Economia não deve ter melhora considerável até as eleições, diz Rio Bravo


LEONARDO VIECELI
LEONARDO VIECELI

RIO DE JANEIRO, RJ (FOLHAPRESS) - A crise política e suas incertezas afugentam investidores e afetam diretamente a economia real no Brasil, indicou nesta segunda-feira (20) relatório mensal da gestora de investimentos Rio Bravo.

A gestora afirma que, em meio à turbulência, a tendência é de crescimento econômico mais fraco e inflação e juros mais altos no país. O quadro, diz a Rio Bravo, deve permanecer até 2022.

"Sem uma perspectiva de melhora real desse cenário político e com a proximidade das eleições de 2022, não deveremos ter uma melhora considerável no cenário macroeconômico até o final do ano que vem", apontou a gestora, que tem o ex-presidente do BC (Banco Central) Gustavo Franco como sócio-fundador.

"A incerteza política traz consigo a incerteza fiscal, que acaba também por afetar as expectativas dos agentes, pressionando a inflação e o juro", acrescentou.

O relatório lembra que a economia brasileira ainda é afetada neste momento pela crise hídrica, que aumenta os custos de geração de energia elétrica e, como consequência, encarece a conta de luz dos consumidores. Outro fator de risco é a escassez global de insumos, um entrave para setores como a indústria automobilística.

Devido a esse contexto, a gestora reduziu suas projeções para o crescimento do PIB (Produto Interno Bruto) em 2021 e 2022. Para este ano, a previsão de alta passou de 5,3% para 5%. Para o próximo ano, de 2% para 1,5%. O relatório deixou a porta aberta para novos cortes nos próximos meses.

"Ambos os números possuem viés de baixa, tendo em vista o risco para os próximos trimestres", ressaltou o texto.

Já as projeções da gestora para a inflação medida pelo IPCA (Índice Nacional de Preços ao Consumidor Amplo) subiram de 8% para 8,4% em 2021 e de 4% para 4,3% em 2022.

"Para controlar essa alta nas expectativas de inflação, o Copom [Comitê de Política Monetária do BC] terá que colocar a Selic em um nível também mais alto, demonstrando uma maior preocupação com a aceleração da inflação e com o risco de desancoragem das expectativas para 2023. Assim, esperamos que a Selic suba para 8,25% no final deste ano e para 8,75% em 2022", apontou o relatório.

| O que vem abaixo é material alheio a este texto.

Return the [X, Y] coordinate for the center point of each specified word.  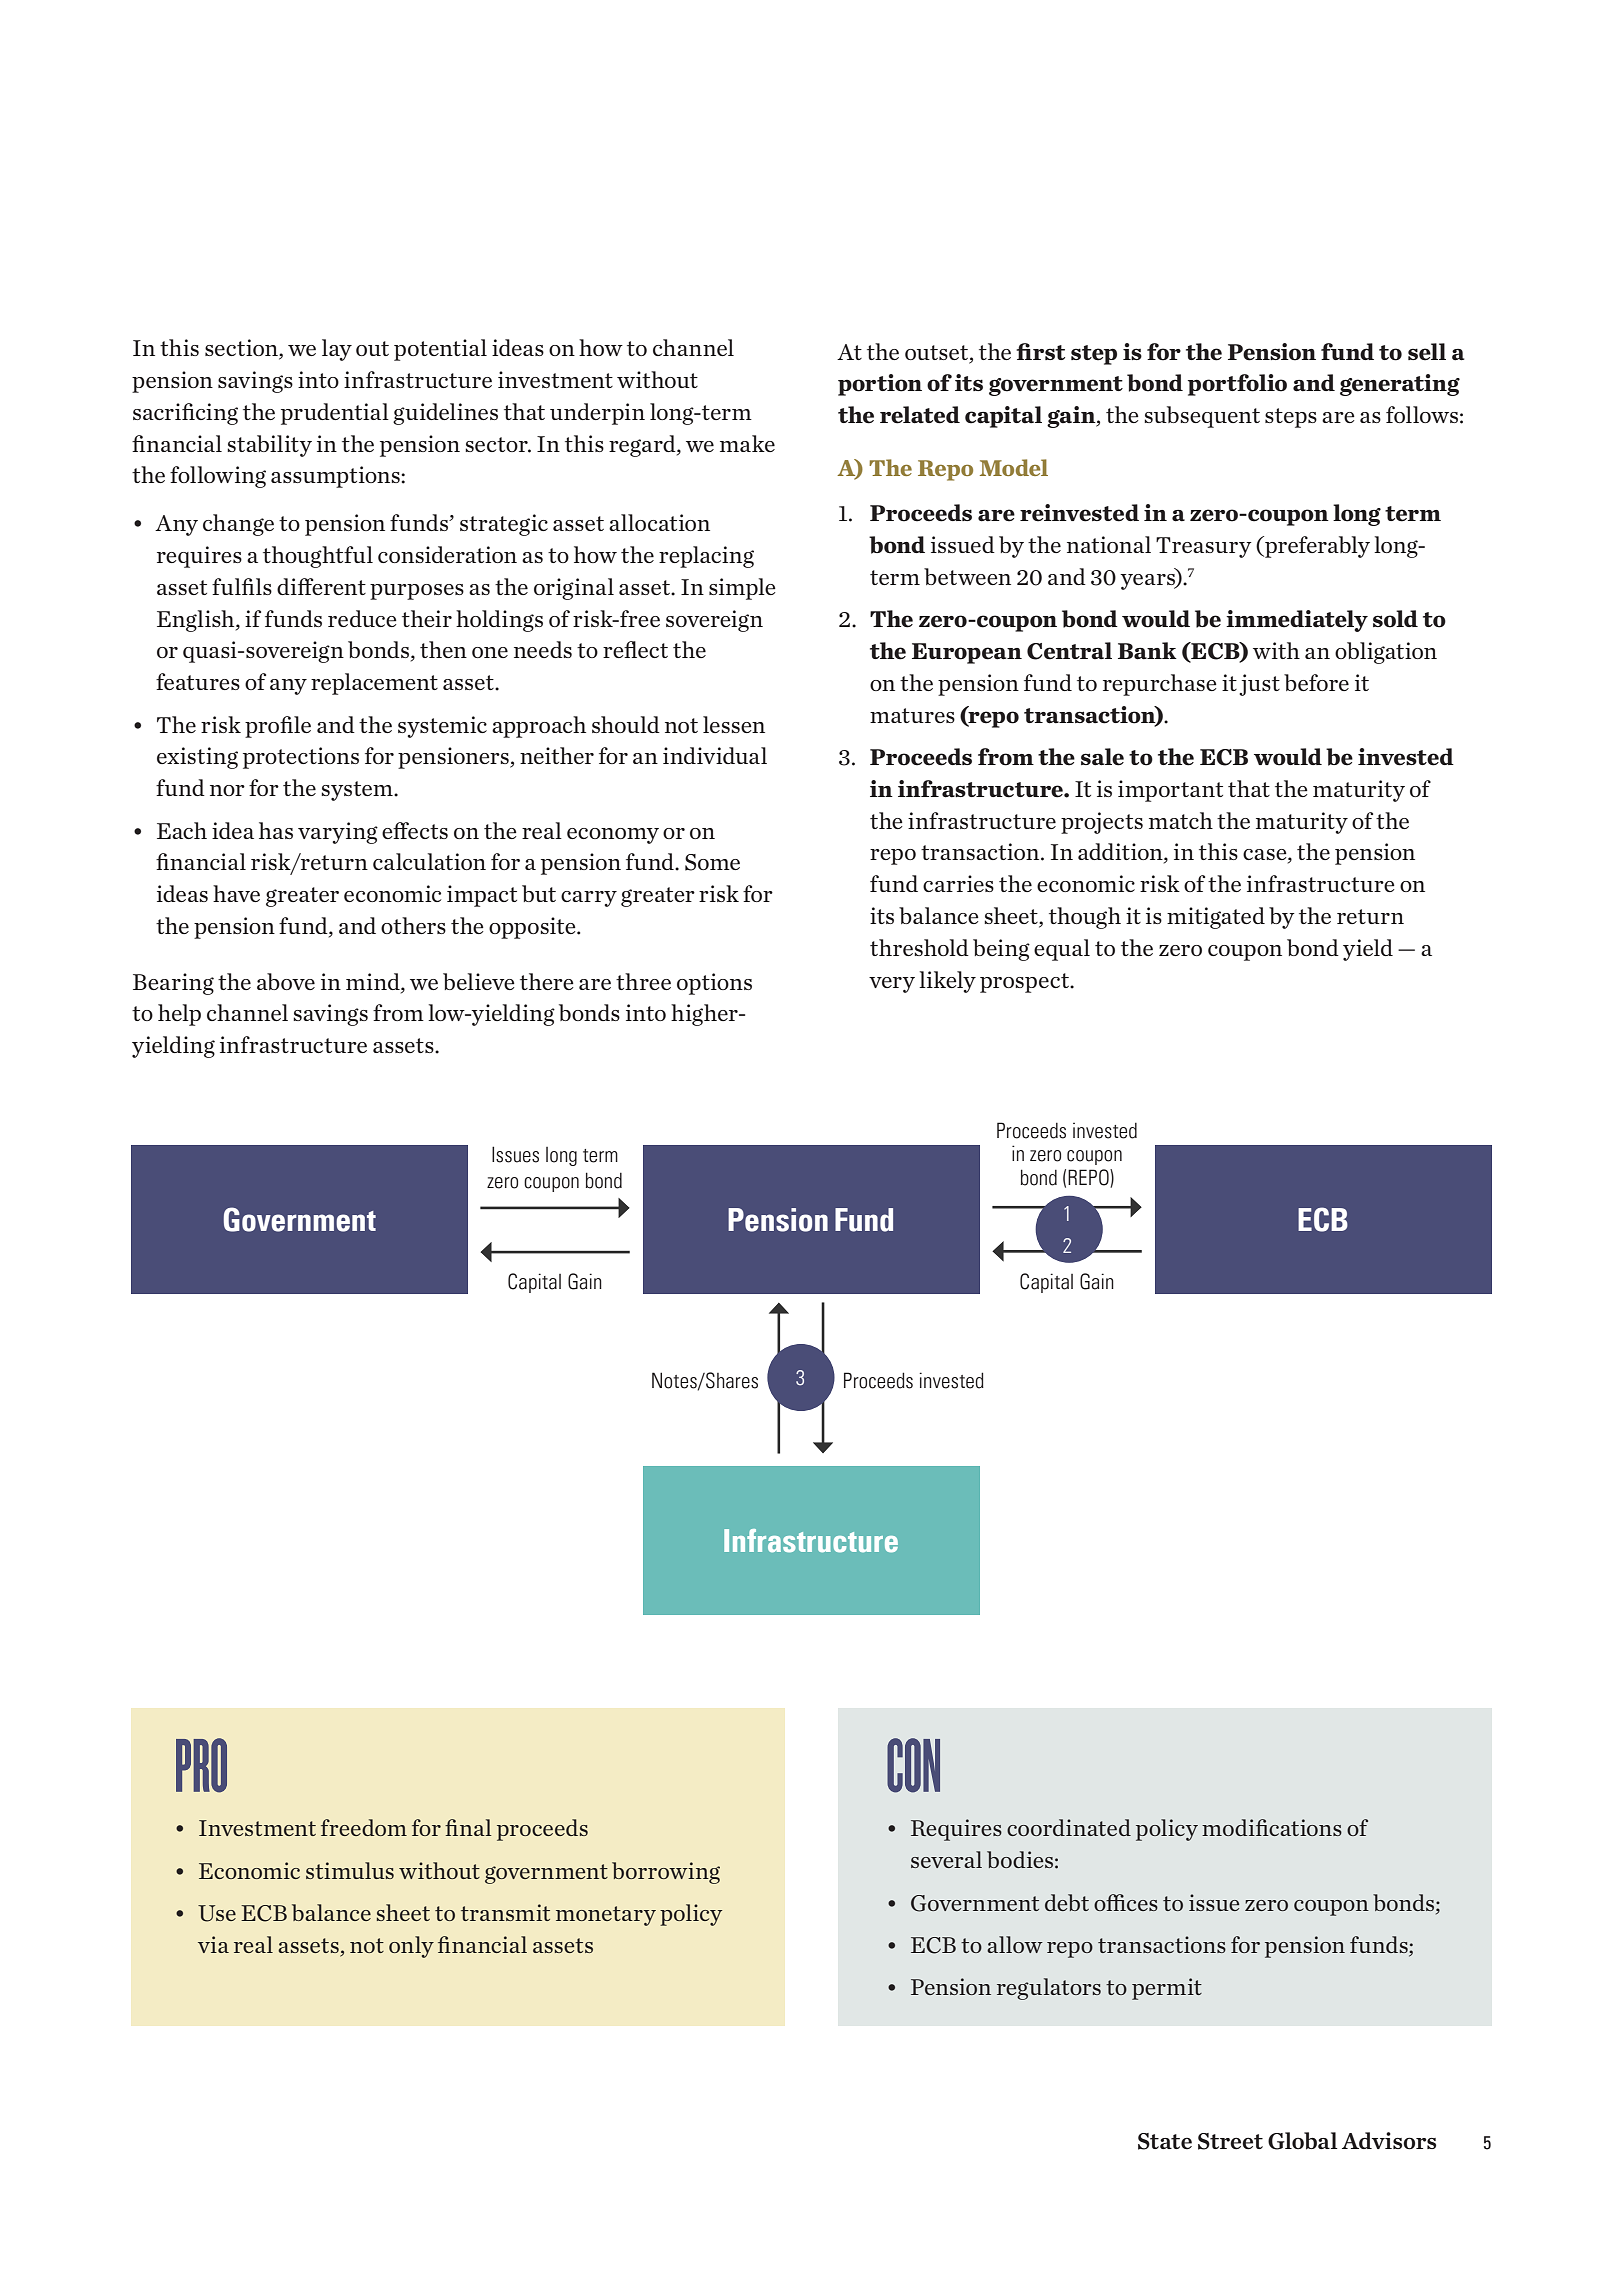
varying [338, 833]
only [411, 1947]
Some [712, 862]
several [946, 1859]
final [468, 1827]
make [747, 443]
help [179, 1015]
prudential [335, 414]
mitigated [1216, 918]
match [1181, 820]
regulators [1049, 1989]
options [714, 984]
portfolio [1237, 385]
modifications [1272, 1827]
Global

À reporttagem o economista João Leal, da Rio Bravo, reforçou que não há neste momento sinais consistentes de melhora na crise política e de novos estímulos para a atividade econômica.

"Temos uma junção de fatores negativos, e a crise política é mais um deles", disse Leal.

No cenário externo, a Rio Bravo destacou que os efeitos da variante delta do coronavírus "continuam pesando sobre as expectativas de crescimento global".

"Os números da pandemia no mundo continuam melhorando, mas a variante Delta tem gerado efeitos econômicos mais profundos do que esperávamos inicialmente. Essa expectativa era sustentada na premissa de que os países não fossem adotar lockdowns muito restritivos, cenário que está se confirmando. O fato é que as cadeias de suprimento já estavam com problemas desde o ano passado e agora acumulam mais atrasos com as atuais restrições, principalmente na Ásia", indicou o relatório.